Equinor – Åsgard B – central control room and information security for industrial ICT systems

The audit was conducted from 11 to 20 June 2025.

Objective

The objective of the audit was to monitor how Equinor meets the regulatory requirements for the design, development and operation of control rooms and the management of risk associated with information security for the industrial ICT systems.

The aim was to follow up on the current situation in the control room and verify which assessments and measures Equinor has implemented to ensure proper working conditions for the control room operators. The audit verified assessments and measures taken in respect of the connection of new subsea developments.

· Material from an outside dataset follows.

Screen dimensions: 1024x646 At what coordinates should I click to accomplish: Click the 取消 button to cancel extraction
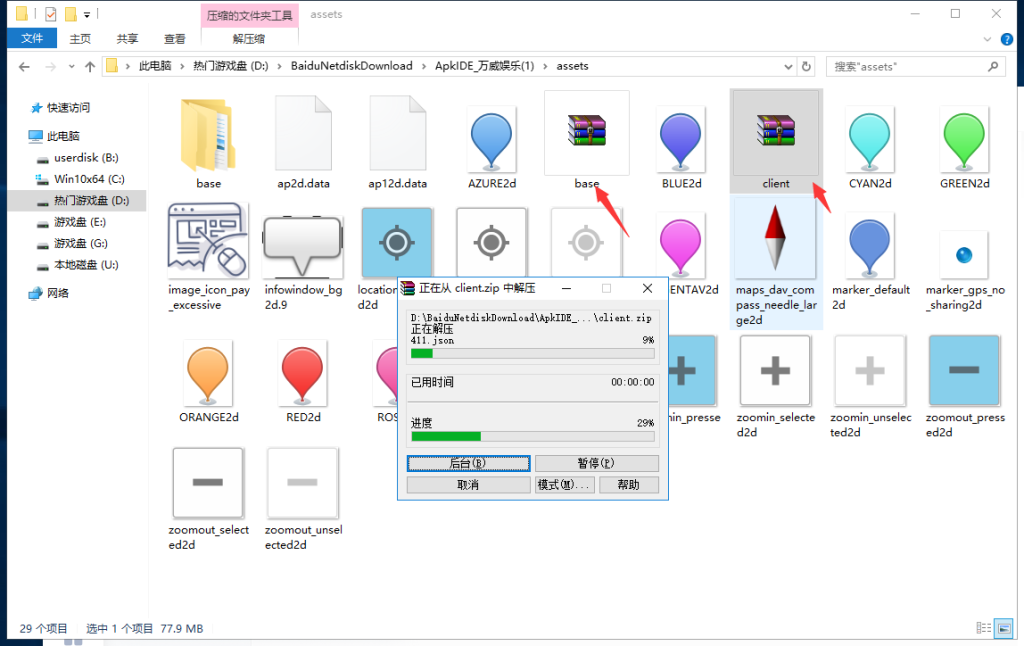[468, 485]
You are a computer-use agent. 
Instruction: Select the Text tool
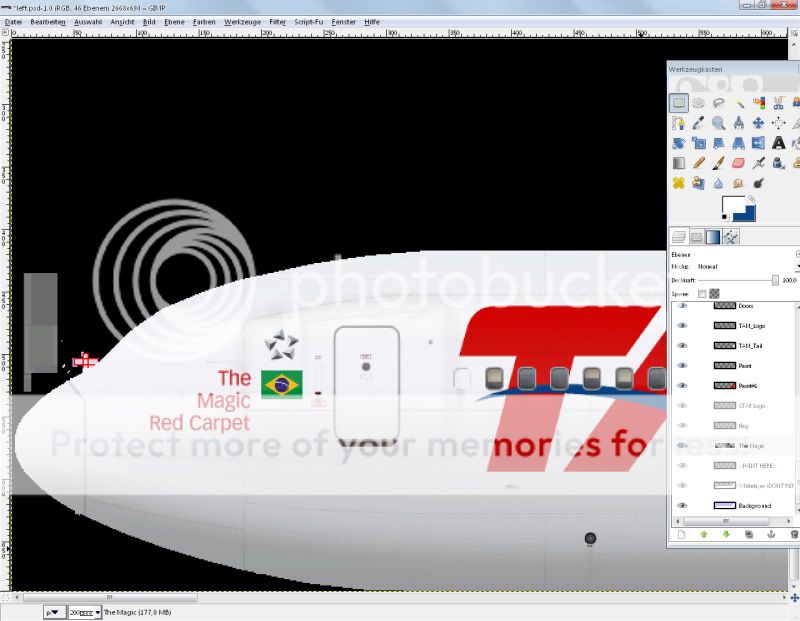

A further objective was to follow up on how Equinor has secured operational technology (OT), in all phases of its lifetime, and how selected technical solutions and organisational measures individually and collectively contribute to risk reduction. A key topic of the audit was how identified values, deficiencies, technical condition and risk assessments are used to implement and maintain ICT security measures as well as support the establishment of incident management plans.

Result

The audit identified non-conformities concerning:

• Inadequate HMI and alarm system
• Inadequate follow-up of control room

The audit also identified one factor that we have chosen to categorise as an improvement point. This concerned:

• Deficiencies in the follow-up of the alarm system for the mooring system

What happens now?

We have asked Equinor to report to us by 26 September 2025 on how the non-conformities will be addressed, and to give us their assessment of the improvement point observed.